According to Statistics Austria’s STATcube, only 8,479 of Vienna’s 26,816 middle school students use German as their primary language, while 76 percent predominantly speak other languages.
In specific districts, the numbers soar above 90 percent, with areas like Margareten (95.4 percent), Hernals (92.2 percent), and Alsergrund (91.2 percent) reporting the highest proportions of students speaking languages other than German at home.
The figures are sparking debates over the impact on academic performance, teacher retention, and integration efforts within schools.

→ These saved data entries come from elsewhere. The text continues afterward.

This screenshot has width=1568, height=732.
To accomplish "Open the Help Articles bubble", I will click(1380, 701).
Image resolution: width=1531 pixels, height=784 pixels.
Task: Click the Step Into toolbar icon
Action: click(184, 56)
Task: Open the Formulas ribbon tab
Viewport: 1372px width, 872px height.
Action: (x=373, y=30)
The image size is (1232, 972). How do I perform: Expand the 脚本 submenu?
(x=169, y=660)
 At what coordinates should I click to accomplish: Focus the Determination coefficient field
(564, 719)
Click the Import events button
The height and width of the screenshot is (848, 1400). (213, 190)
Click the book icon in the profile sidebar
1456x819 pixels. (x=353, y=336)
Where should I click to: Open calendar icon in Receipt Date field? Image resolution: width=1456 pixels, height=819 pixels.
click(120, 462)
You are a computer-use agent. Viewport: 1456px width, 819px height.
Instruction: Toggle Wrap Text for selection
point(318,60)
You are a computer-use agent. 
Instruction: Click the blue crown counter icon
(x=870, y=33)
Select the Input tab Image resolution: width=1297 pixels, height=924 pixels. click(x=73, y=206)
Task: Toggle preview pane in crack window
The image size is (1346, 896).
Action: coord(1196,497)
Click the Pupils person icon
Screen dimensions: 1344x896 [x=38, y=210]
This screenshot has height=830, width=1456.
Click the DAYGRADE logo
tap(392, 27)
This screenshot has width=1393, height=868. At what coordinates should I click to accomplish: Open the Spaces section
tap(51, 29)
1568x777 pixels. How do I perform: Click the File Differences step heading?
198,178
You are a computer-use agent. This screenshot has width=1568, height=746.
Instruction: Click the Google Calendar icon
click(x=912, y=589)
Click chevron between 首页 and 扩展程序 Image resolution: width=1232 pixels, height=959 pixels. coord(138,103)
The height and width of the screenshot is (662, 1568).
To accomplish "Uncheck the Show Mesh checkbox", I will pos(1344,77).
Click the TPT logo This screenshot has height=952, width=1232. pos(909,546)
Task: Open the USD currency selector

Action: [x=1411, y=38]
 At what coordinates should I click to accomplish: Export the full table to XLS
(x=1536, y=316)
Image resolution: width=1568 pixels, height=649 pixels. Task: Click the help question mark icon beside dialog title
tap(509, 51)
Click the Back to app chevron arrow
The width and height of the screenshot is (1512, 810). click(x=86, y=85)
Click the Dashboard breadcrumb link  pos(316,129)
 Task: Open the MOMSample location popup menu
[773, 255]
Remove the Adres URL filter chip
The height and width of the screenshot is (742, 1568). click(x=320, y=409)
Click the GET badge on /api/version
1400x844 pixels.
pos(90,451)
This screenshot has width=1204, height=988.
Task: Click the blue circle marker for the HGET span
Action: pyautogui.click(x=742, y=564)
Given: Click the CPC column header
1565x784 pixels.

The Austrian People’s Party (ÖVP) criticized the city’s educational and integration policies, pointing to what they describe as “decades of looking the other way.” Education policy spokesperson Harald Zierfuß called for “sustainable and structurally effective measures” from the ruling Social Democrats (SPÖ) and the liberal NEOS, warning that language barriers are creating “unsolvable challenges” for schools in Vienna.
Zierfuß added that Vienna has some of the country’s highest rates of teacher turnover and classroom violence, exacerbated by language difficulties, and noted that a third of Vienna’s first graders lack sufficient German skills to begin regular schooling, despite two-thirds being Austrian-born.
The Freedom Party of Austria (FPÖ) blamed Vienna’s Deputy Mayor and City Councilor for Education, Christoph Wiederkehr, accusing him of neglecting his responsibilities. FPÖ local chairman Maximilian Kurass, a member of the Vienna Assembly, called for a “competent city council” to address what he described as a “broken education system.”
In July, Remix News reported how teachers are quitting schools in Vienna in droves, with dozens of educators quitting every day due to the extremely stressful environments featuring mostly migrant children.
According to teachers’ union member Thomas Krebs, teachers are fleeing Vienna’s compulsory schools “in droves.” However, the Vienna state government does not offer any useful ideas on how to deal with the increasing influx of students.
“On one peak day, I even received 20 reports of staff terminating (their contract) for the coming school year,” he stated at the time.
A government-produced integration report published in July showed that 27.2 percent of Austrian residents are of foreign origin: first-generation immigrants or born in Austria to foreign parents, up from 19.4 percent in 2013.